[[ Input open ]]

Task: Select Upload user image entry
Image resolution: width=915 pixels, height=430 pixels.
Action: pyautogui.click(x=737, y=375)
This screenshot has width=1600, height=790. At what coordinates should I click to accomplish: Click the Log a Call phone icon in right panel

[[ Input closed ]]
[[ Input open ]]

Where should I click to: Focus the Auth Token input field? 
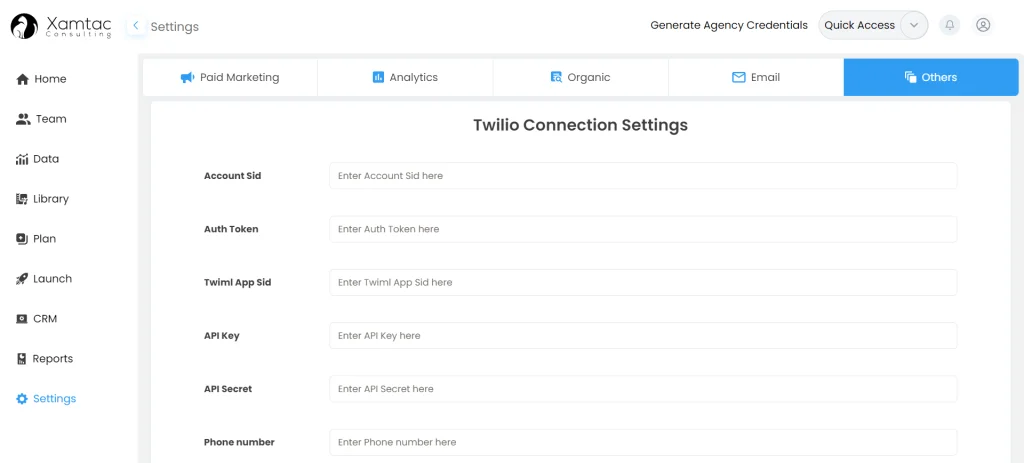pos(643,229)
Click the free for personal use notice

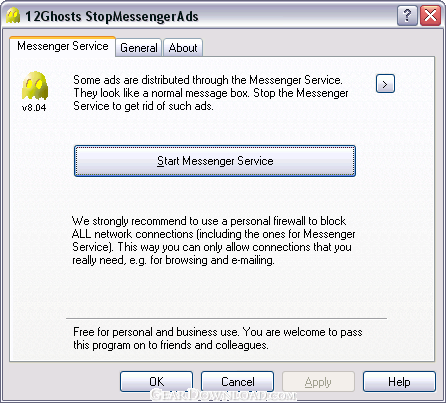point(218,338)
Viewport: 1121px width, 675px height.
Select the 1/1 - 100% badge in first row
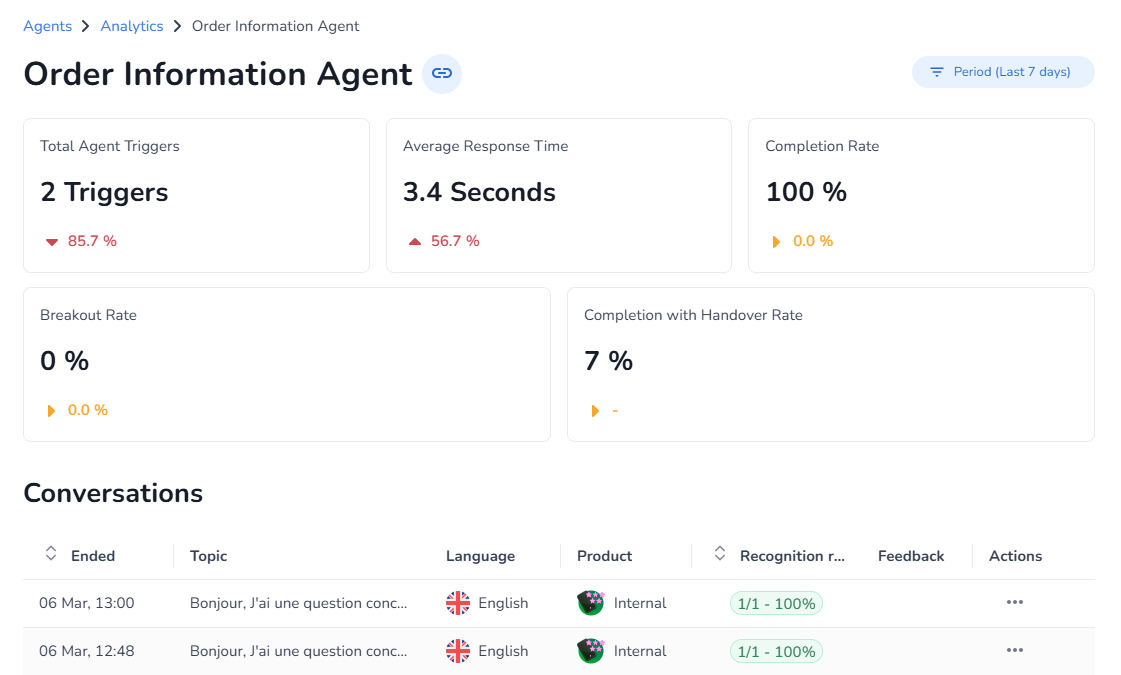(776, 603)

[[ Input closed ]]
[[ Input open ]]

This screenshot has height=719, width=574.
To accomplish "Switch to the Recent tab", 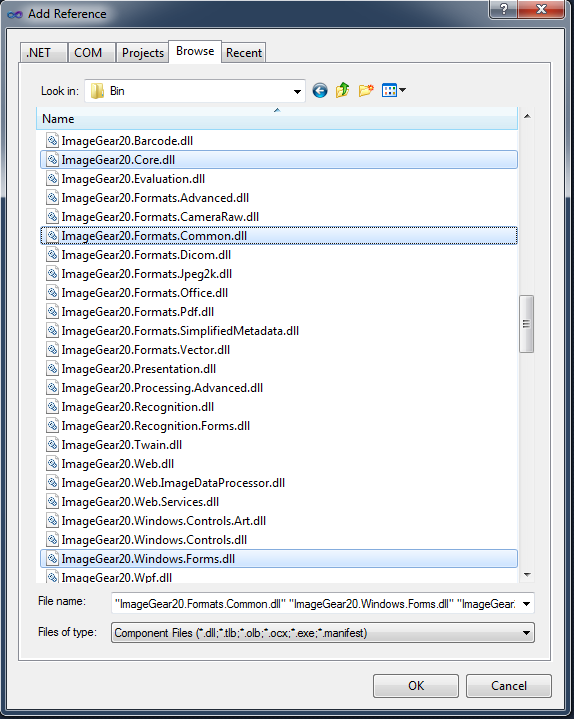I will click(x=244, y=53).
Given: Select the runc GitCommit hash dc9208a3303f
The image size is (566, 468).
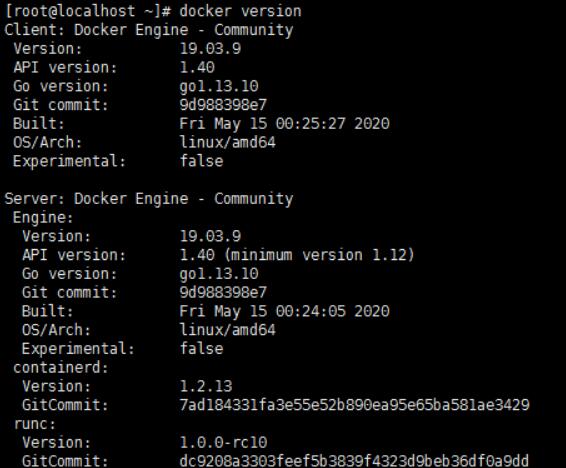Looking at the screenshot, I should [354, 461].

[[ Input closed ]]

#### [Goal of the exercise]
Reproduce exactly the entries above, limited to the lines from the one with "Image resolution: width=915" through the one with "This screenshot has width=1600, height=790.", both included.

#### [Solution below]
Image resolution: width=915 pixels, height=430 pixels.
Action: pyautogui.click(x=737, y=375)
This screenshot has width=1600, height=790. At what coordinates should I click to accomplish: Click the Log a Call phone icon in right panel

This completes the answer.